At an inquest held on 8 March, it was discovered that a man answering Mr. Williamss description had auctioned a variety of household goods, possibly wedding presents, in the city in early January 1892. At this time he was staying at the Cathedral Hotel in Swanston Street, Melbourne, registered as Mr. Duncan. It later transpired that Deeming had also written an affectionate letter (as Albert Williams) to Mather's mother several days after Mather's murder. Deeming had found time to approach Holt's Matrimonial Agency (as Duncan), wishing to meet a young lady with matrimonial intentions. He had also found time to swindle a local Melbourne jeweller.

Capture
In the meantime, on or about 12 January 1892, Deeming had travelled to Sydney, and was now using the name Baron Swanston. During the voyage and in Sydney Deeming met and courted Kate Rounsefell. He told Rounsefell that if she agreed to become his wife, "she would never regret it, and would always congratulate herself on having entered into matrimony with him". After a whirlwind romance, during which Deeming gave Rounsefell several items of what was later shown to be stolen Melbourne jewellery, Rounsefell consented to marry Baron Swanston. Having also agreed to follow him to Western Australia, Rounsefell and Deeming parted company. By means of forged testimonials, Deeming had obtained a position at a mine at Southern Cross.

On 22 January 1892 Baron Swanston departed for Fremantle. Again, Deeming as Baron Swanston made a name for himself on the ship, boasting of his wealth and position in society. He made approaches to Miss Maude Beech, a young woman in the care of her uncle and aunt, Mr. and Mrs. Wakeley. In this case, Deeming's charm came to nothing. Mr. Wakeley told Swanston; "I may tell you plainly, that I don't believe your stories and I am not in the habit of allowing men of your class to enter my family circle." Once settled at Southern Cross, Deeming maintained a barrage of pleas to Rounsefell, writing on 8 February; "Don't keep me waiting dear. If you love me half as much as I love you, you would not keep me waiting a day". 

Police were closing in, however, and following telegrams by Victoria Police to Western Australia, Deeming was arrested at Southern Cross on 12 March 1892. He began by denying he was Deeming but later said "I think I know the party who has been murdered. I don't believe anyone would have the heart to murder a girl like that". Found in his possession at the time of the arrest were a number of Mather's belongings, including her prayer book.

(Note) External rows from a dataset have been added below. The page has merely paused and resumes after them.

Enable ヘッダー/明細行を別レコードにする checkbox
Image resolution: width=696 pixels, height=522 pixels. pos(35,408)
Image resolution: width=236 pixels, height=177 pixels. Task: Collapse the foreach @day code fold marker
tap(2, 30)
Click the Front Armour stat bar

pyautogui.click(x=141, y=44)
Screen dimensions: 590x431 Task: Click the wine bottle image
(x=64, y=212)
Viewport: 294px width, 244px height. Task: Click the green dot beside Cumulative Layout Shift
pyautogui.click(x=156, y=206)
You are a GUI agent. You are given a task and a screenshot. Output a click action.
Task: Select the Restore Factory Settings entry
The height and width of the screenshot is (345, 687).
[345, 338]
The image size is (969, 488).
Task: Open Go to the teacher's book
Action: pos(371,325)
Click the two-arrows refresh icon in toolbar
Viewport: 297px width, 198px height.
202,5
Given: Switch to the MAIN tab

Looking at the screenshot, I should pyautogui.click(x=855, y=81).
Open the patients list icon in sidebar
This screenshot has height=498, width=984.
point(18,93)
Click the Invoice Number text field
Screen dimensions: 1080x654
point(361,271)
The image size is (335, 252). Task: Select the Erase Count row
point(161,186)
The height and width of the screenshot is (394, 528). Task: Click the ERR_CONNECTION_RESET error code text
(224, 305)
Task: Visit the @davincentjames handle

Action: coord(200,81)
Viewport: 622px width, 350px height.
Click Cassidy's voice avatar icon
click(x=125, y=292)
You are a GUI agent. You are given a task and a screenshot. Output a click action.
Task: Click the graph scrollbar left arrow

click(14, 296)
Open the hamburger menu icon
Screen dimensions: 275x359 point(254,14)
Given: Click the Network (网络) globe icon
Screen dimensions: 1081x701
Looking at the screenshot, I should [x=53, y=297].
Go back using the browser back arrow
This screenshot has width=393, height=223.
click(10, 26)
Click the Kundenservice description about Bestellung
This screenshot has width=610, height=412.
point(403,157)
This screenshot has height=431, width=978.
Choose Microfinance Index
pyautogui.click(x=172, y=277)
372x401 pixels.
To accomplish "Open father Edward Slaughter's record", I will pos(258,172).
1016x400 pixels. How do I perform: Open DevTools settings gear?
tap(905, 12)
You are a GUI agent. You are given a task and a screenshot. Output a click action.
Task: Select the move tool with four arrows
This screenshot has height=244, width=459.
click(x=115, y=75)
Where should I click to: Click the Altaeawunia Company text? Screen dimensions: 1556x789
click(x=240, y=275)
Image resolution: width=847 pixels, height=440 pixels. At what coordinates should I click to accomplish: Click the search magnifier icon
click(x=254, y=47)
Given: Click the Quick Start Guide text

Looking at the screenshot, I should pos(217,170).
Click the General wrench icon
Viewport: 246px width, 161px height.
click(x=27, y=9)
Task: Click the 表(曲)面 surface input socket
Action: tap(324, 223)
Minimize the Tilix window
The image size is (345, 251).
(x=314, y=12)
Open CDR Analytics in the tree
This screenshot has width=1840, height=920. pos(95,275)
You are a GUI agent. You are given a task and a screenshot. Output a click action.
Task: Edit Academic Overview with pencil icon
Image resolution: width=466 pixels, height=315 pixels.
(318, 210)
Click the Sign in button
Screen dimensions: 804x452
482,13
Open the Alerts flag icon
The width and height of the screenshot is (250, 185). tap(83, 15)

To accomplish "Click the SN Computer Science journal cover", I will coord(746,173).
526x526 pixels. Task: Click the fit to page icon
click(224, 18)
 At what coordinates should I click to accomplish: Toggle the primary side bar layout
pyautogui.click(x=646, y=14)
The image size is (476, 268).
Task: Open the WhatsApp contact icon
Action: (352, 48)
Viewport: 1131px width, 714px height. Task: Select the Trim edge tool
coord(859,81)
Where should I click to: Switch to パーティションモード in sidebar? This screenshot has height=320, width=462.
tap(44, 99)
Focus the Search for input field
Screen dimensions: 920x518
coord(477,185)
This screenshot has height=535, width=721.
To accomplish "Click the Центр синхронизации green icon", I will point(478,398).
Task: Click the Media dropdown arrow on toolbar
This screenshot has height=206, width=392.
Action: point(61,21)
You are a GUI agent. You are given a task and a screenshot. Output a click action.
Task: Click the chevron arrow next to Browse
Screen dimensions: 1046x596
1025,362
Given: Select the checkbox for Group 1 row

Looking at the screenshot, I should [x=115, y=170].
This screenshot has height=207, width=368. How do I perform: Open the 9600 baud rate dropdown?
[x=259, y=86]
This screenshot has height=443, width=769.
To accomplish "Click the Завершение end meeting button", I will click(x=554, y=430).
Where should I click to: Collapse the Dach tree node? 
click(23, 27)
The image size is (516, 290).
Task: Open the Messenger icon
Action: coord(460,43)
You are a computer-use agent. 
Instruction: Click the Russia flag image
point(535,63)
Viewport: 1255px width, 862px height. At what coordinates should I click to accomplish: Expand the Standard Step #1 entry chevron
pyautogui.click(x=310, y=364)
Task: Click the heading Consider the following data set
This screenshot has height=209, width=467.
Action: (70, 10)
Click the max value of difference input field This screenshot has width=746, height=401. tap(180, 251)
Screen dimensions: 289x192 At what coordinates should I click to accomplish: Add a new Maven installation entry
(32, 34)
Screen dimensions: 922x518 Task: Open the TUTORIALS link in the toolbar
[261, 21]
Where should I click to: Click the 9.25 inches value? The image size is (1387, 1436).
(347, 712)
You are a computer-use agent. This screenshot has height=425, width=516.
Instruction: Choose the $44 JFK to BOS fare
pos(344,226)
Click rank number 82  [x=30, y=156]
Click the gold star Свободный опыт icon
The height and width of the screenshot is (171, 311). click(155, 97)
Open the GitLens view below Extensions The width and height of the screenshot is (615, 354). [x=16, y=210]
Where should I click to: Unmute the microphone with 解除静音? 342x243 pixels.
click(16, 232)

At about the same time Deeming was being returned to Melbourne, news of the discovery of the Rainhill murders in England arrived in Australia.

Rainhill murders
Following publicity surrounding the discovery of Mather's body at Windsor, investigations at Rainhill revealed the decomposing bodies of Marie Deeming and the four children; Bertha (aged 10), Mary (7), Sidney (5) and Leala (18 months) buried beneath the re-concreted floor of Dinham Villa. The throats of most had been cut (Bertha had been strangled). The murder and burials had apparently occurred while Deeming (as Albert Williams) was courting Mather, on or about 26 July 1891. At an inquest held at Rainhill on 18 March 1892, Deeming's brothers identified Marie and gave some accounts of his activities.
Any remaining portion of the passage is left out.